Symbolyc - Engraved Flesh

Review

„Engraved Flesh“ ist das erste Album der italienischen Band SYMBOLYC. Dem gingen seit der Gründung im Jahr 2003 drei Promo-CDs voraus, auf denen sich die Band von Thrash Metal im Stile KREATORs und SLAYERs über Death Metal bis hin zum aktuellen Extreme Death Metal entwickelte.

Mit „Dead Inside“ reißen die fünf Italiener um Sänger Diego Laino, den Hörer in eine Welt voll Wut und Verzweiflung, die perfekt aufeinander abgestimmt ist. Lainos Growls bilden eine Einheit mit den anderen Instrumenten und variieren sowohl in Tempo als auch Melodieführung.
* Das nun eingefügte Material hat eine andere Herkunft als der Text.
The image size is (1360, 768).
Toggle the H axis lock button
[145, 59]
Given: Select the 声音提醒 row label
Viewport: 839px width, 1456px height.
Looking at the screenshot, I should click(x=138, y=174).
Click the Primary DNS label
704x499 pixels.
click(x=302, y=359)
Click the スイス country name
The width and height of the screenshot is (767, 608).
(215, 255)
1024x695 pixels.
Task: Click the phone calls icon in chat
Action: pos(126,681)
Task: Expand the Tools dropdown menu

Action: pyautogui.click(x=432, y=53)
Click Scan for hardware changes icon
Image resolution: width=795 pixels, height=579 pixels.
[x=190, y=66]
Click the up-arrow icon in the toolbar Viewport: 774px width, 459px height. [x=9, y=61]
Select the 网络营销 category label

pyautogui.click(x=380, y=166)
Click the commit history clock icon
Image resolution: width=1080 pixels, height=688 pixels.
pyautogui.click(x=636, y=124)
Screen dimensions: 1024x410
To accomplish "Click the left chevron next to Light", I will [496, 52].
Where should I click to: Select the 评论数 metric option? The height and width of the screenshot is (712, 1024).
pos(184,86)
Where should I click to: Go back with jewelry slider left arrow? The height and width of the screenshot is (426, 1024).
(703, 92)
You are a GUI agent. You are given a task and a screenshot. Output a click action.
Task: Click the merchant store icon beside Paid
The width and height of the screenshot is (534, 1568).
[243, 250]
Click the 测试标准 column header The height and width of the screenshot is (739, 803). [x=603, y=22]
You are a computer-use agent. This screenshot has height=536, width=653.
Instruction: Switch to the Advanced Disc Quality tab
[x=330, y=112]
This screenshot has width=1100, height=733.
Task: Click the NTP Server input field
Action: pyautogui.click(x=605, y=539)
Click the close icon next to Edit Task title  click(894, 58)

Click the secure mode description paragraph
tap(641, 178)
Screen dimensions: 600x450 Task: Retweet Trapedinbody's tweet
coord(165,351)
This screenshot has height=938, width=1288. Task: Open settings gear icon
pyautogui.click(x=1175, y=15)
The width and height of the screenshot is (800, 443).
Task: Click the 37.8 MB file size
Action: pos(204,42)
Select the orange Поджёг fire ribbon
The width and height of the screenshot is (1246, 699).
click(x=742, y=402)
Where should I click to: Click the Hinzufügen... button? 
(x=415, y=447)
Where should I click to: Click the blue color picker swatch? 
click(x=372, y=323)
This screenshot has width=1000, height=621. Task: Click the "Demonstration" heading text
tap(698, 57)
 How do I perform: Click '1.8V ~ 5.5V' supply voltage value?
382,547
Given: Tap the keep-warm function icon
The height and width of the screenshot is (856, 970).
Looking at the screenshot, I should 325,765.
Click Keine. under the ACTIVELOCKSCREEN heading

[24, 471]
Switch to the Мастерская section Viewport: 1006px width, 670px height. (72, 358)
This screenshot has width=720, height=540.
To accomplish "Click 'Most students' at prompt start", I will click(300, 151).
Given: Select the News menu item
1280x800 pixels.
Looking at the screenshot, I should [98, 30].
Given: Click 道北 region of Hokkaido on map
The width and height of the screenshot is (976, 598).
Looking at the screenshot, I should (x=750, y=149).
Aber auch die anderen vier Herren überzeugen durch gute und abwechslungsreiche Arbeit, sowie das eine oder andere interessante Solo.

Überhaupt ist das Songwriting von SYMBOLYC alles andere als langweilig, so wartet „Denied“ nach einem klassischen Metalgitarrensolo mit einem Abstecher in traditionelle italienische Musik auf. Kurz vor Ende des Albums überraschen SYMBOLYC den Hörer mit einem reinen Pianostück, das ein wenig an Mussorgskys „Bilder einer Ausstellung“ erinnert. Der folgende Song „The Parasite’s Curse“ hebt sich von den restlichen Songs durch ein ausgedehntes ruhiges Intro ab und entlässt den Hörer mit einem ebenso ruhigen Ende

Das Booklet von „Engraved In Flesh“ ist entsprechend der Musik düster gehalten und in erster Linie zweckdienlich. Neben Fotos der Bandmitglieder sind die Texte der acht Songs abgedruckt, die zum Teil eher künstlerischen als grammatikalischen Regeln folgen, und das Artwork ist szenetypisch, aber nichts Besonderes.

Alles in allem ein gutes Album, das leicht über dem Durchschnitt liegt und damit solide sechs von zehn Punkten verdient hat.